С е р г е й. Извини. Не хотел обидеть твоего знакомого художника. Просто все это самокопание...

Т а н я. Что?

С е р г е й. ...Не то это. Человек сам в себе с ума сходит, а мы должны за этим наблюдать.

Т а н я. Иногда наблюдать за этим бывает очень интересно. Примеров тому -- тысячи.

С е р г е й. Не спорю, я не совсем это хотел сказать. Просто сидит вот этот мальчик у себя дома, делать ему нечего, женщины его не любят, мужики, видимо, тоже, а потому что сам любить не умеет, вот он и начинает сам в себе копаться. Все равно, что онанизмом заниматься.

Т а н я. Ты не справедлив. Ты же его совсем не знаешь.

С е р г е й. Возможно, я просто по картине сужу. Эта картина -клиника. Сам образ клинический. Волк, да еще с горящими глазами -- символ зла, темных сил. Плюс поза "верхом", что подразумевает секс. Да еще фаллосы. Он явно что-то недополучил в детстве и недовзял в юности. Вот и изводит себя. И краски заодно.

Т а н я (смеясь). Критик! Психолог! Знаешь что, психолог, налей-ка чай себе сам!

Вадим, сидящий на первом ряду, аплодирует.

12.

Вечером была тишина. Удивительным образом не было слышно ни соседей, ни улицу.

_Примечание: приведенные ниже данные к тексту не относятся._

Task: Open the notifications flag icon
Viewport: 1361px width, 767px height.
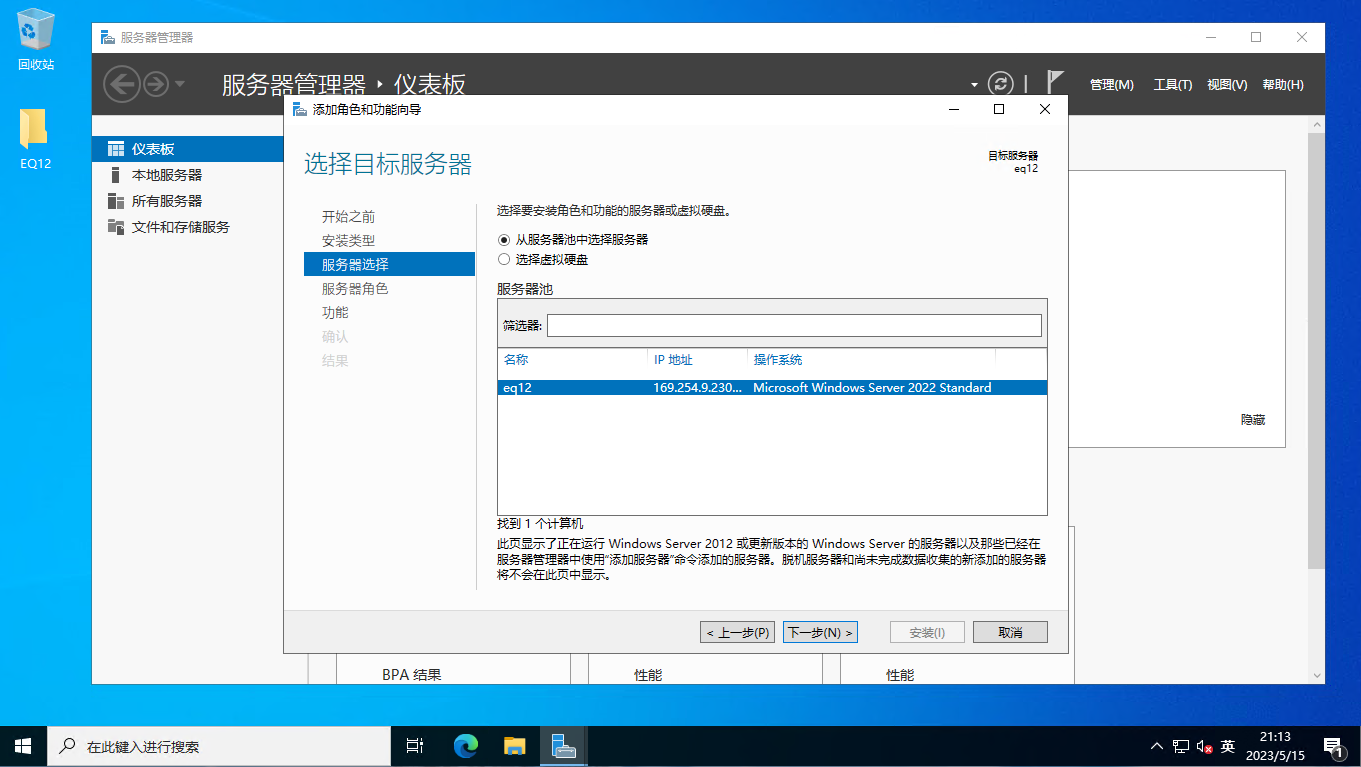Action: click(x=1054, y=82)
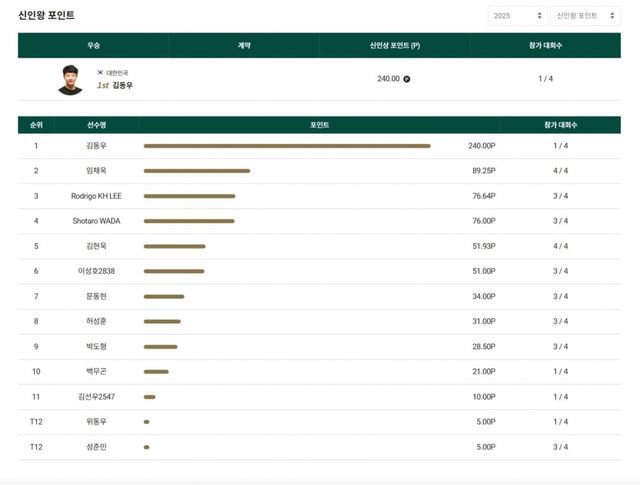Select player 성준민 in the last row

pos(96,447)
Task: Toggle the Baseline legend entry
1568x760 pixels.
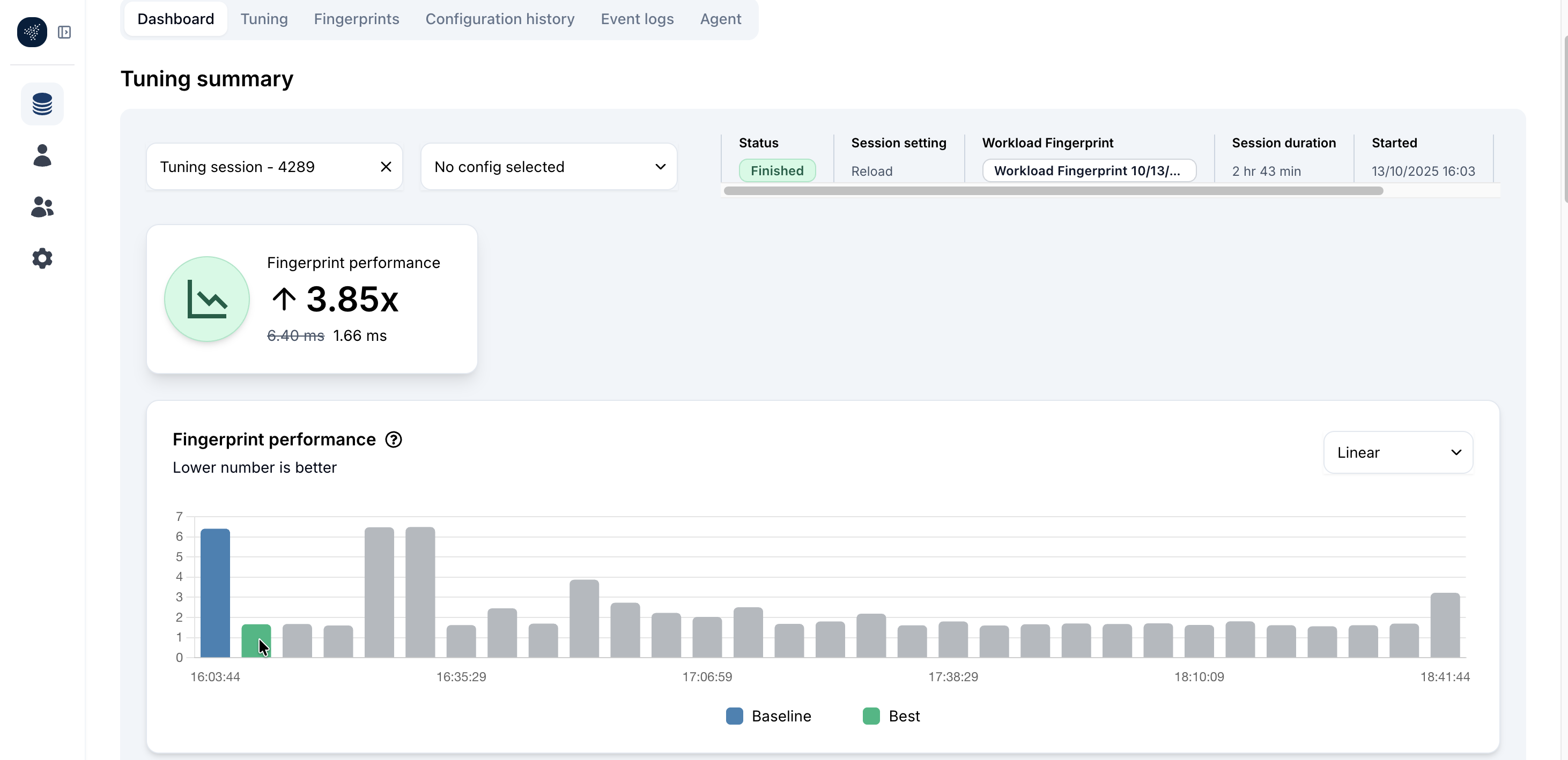Action: point(769,716)
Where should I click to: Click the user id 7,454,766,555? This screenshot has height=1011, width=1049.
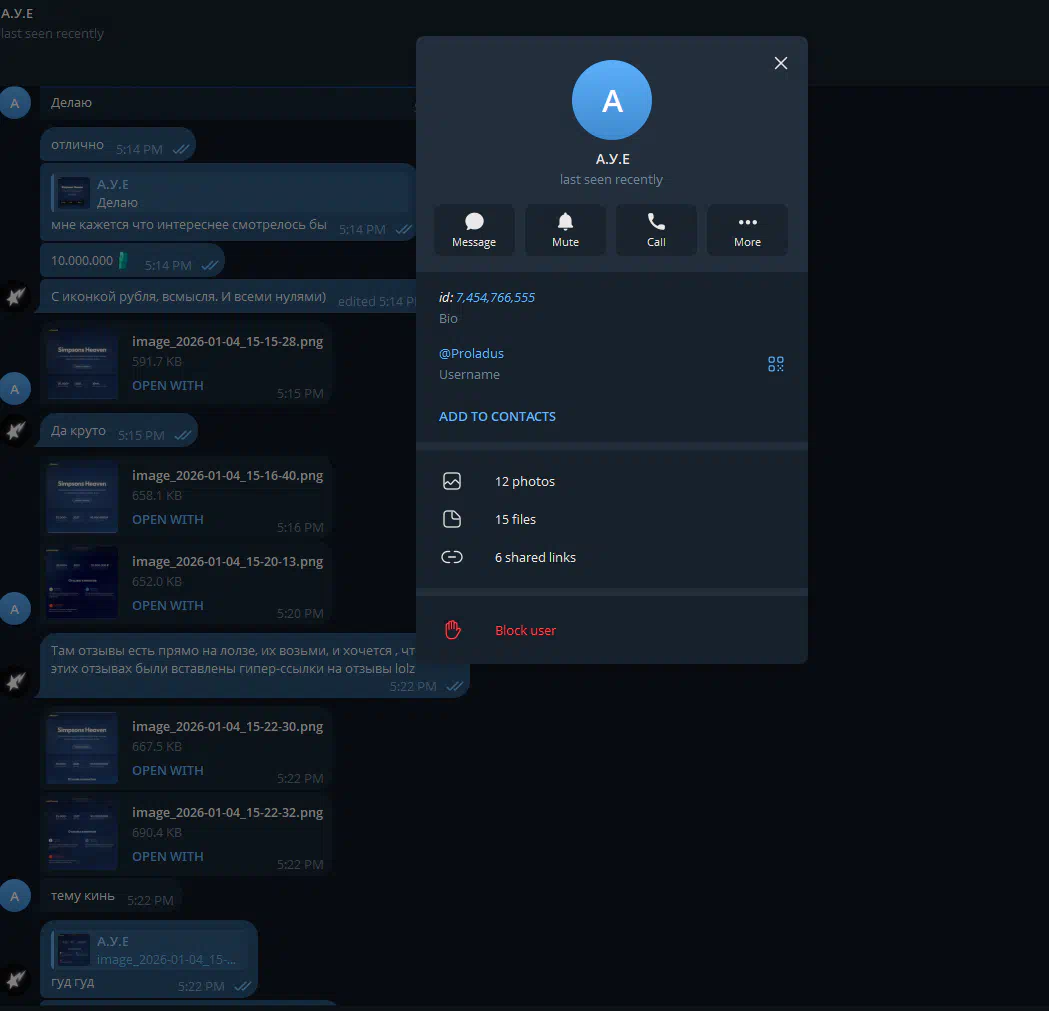click(x=495, y=297)
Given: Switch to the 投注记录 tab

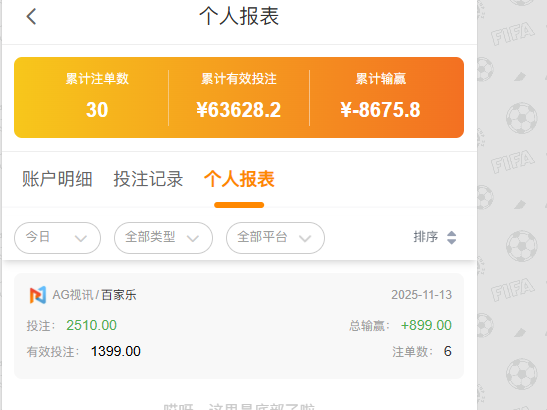Looking at the screenshot, I should tap(148, 179).
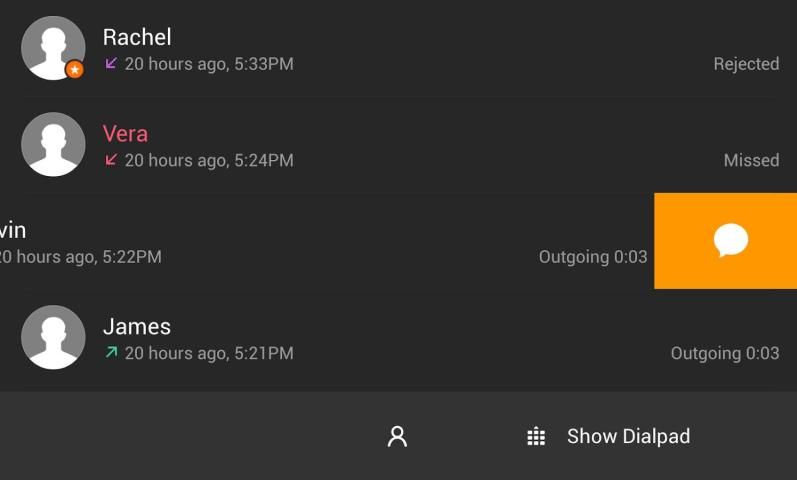Click Outgoing 0:03 on James's call
The height and width of the screenshot is (480, 797).
click(724, 353)
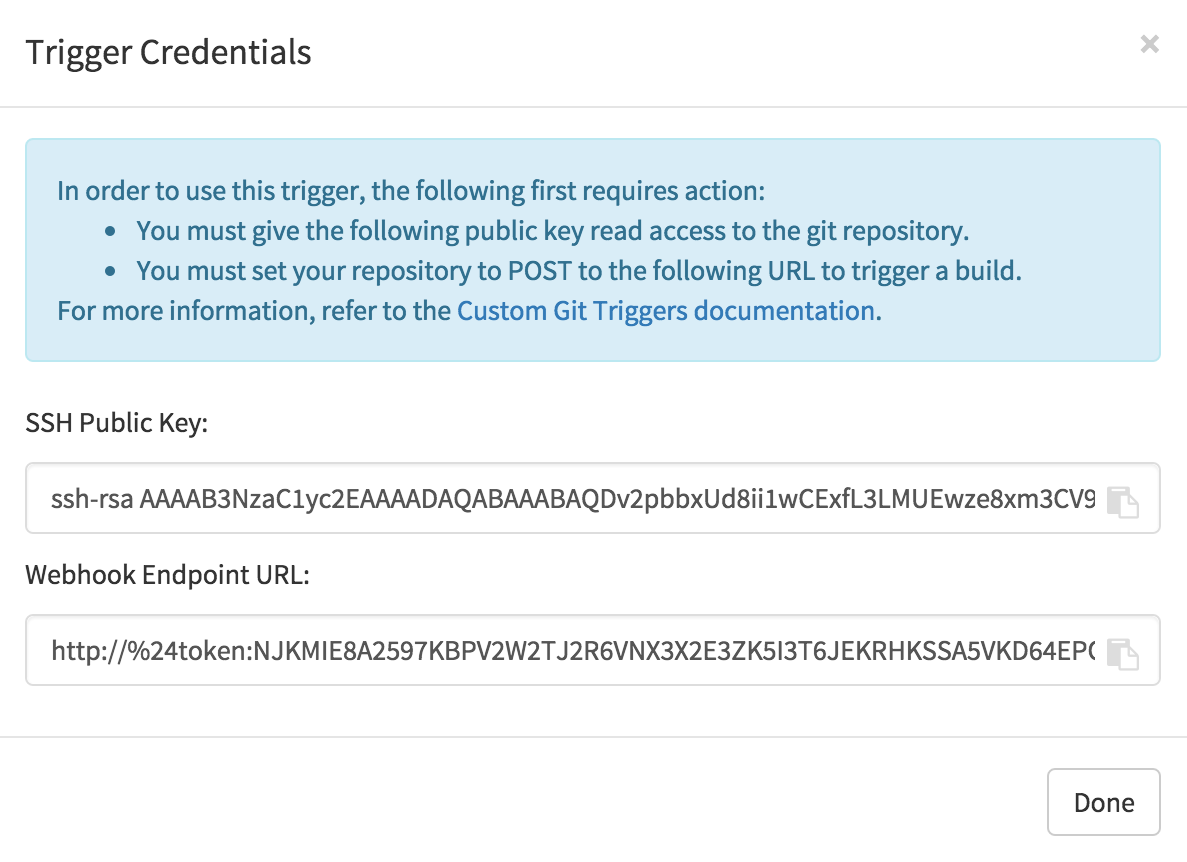Click the Trigger Credentials dialog title
This screenshot has width=1187, height=862.
coord(169,52)
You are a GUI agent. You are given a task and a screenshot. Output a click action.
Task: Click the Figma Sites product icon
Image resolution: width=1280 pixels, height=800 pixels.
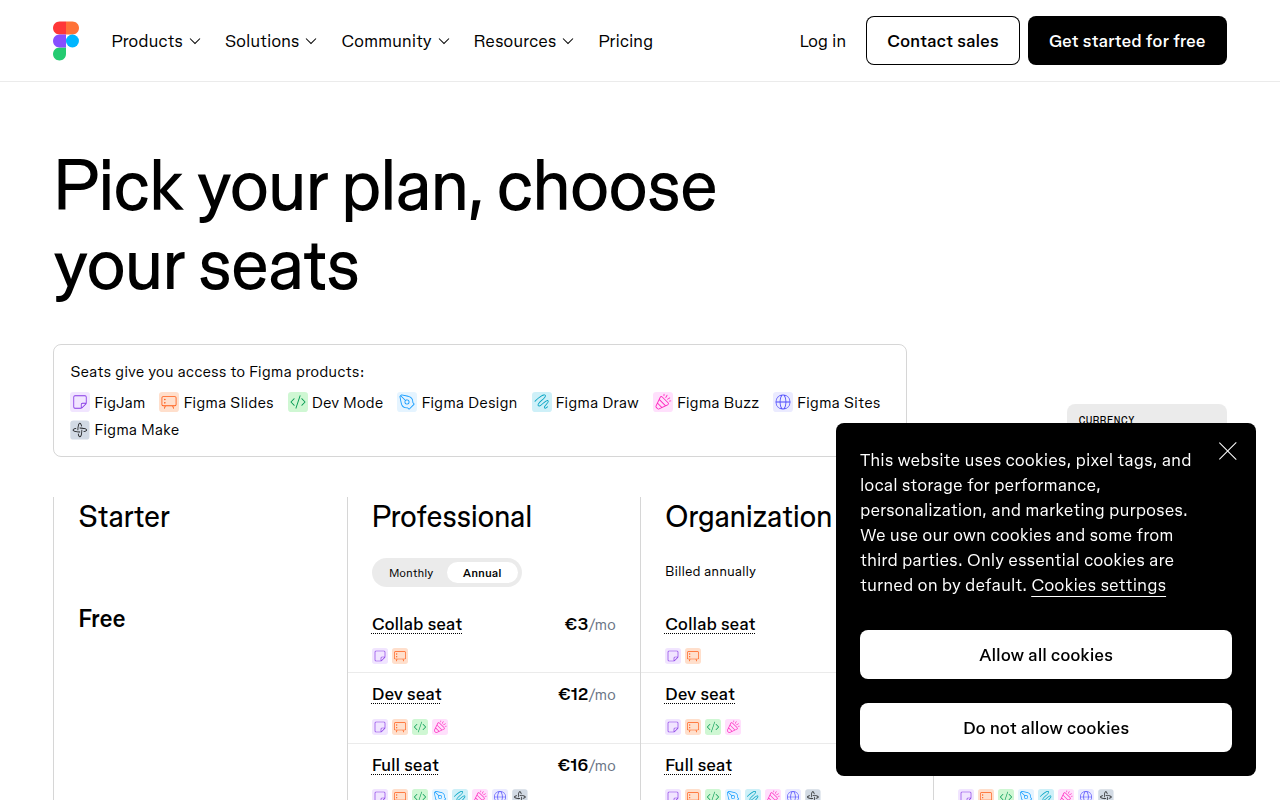[783, 402]
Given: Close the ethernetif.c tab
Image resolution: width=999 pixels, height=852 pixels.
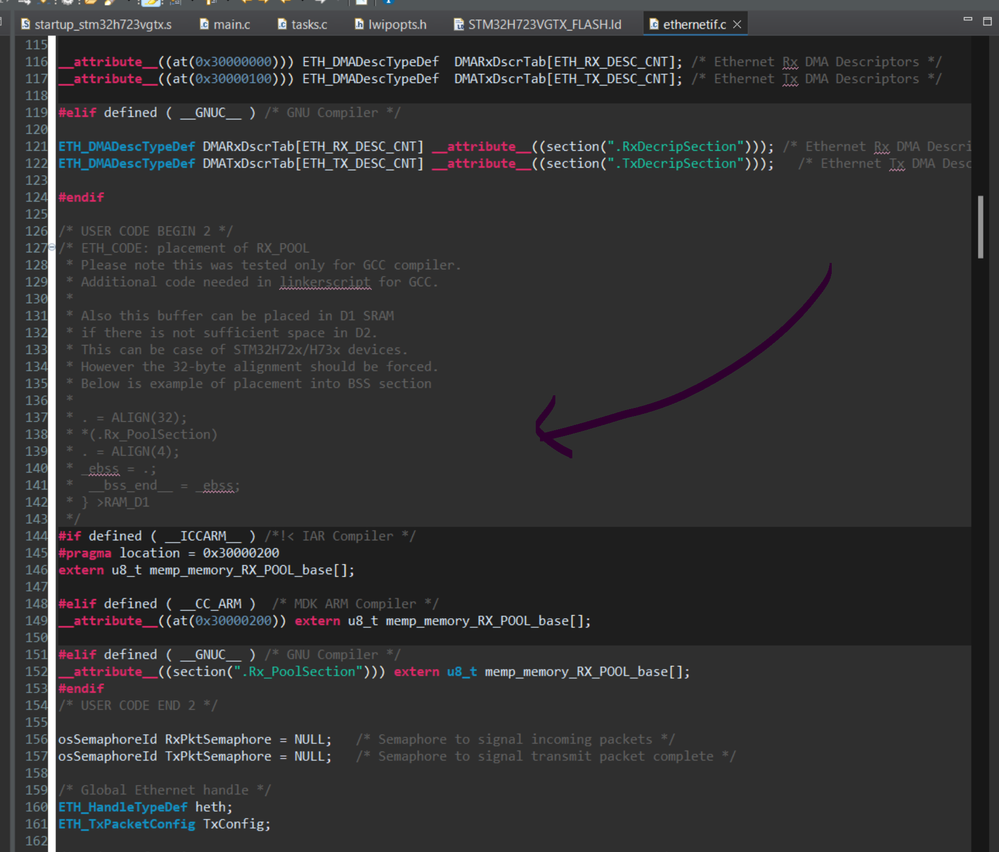Looking at the screenshot, I should [x=737, y=24].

Даже сверчки стихли. Остались только шорохи, дыхание, пульс и скрип половиц.

-- Хорошо у тебя здесь, -- сказала она, оглядываясь вокруг, -- Уютно. Это твоя печатная машинка? Как здорово! Я в детстве мечтала о печатной машинке. Столько кнопок! Мне так нравилось нажимать на кнопки.

Сегодня она была другая -- пышные волосы собраны назад и перетянуты резинкой, вместо любимого оранжевого платья -- белая шелковая блузка и джинсовые, короткие шорты. Почти без косметики, она выглядела строже, невиннее, моложе, словно школьница, всю жизнь просидевшая за учебниками, только загар, покрасивший медными оттенками обнаженные руки и шелковистую кожу бедер придавал ей налет южной распутности.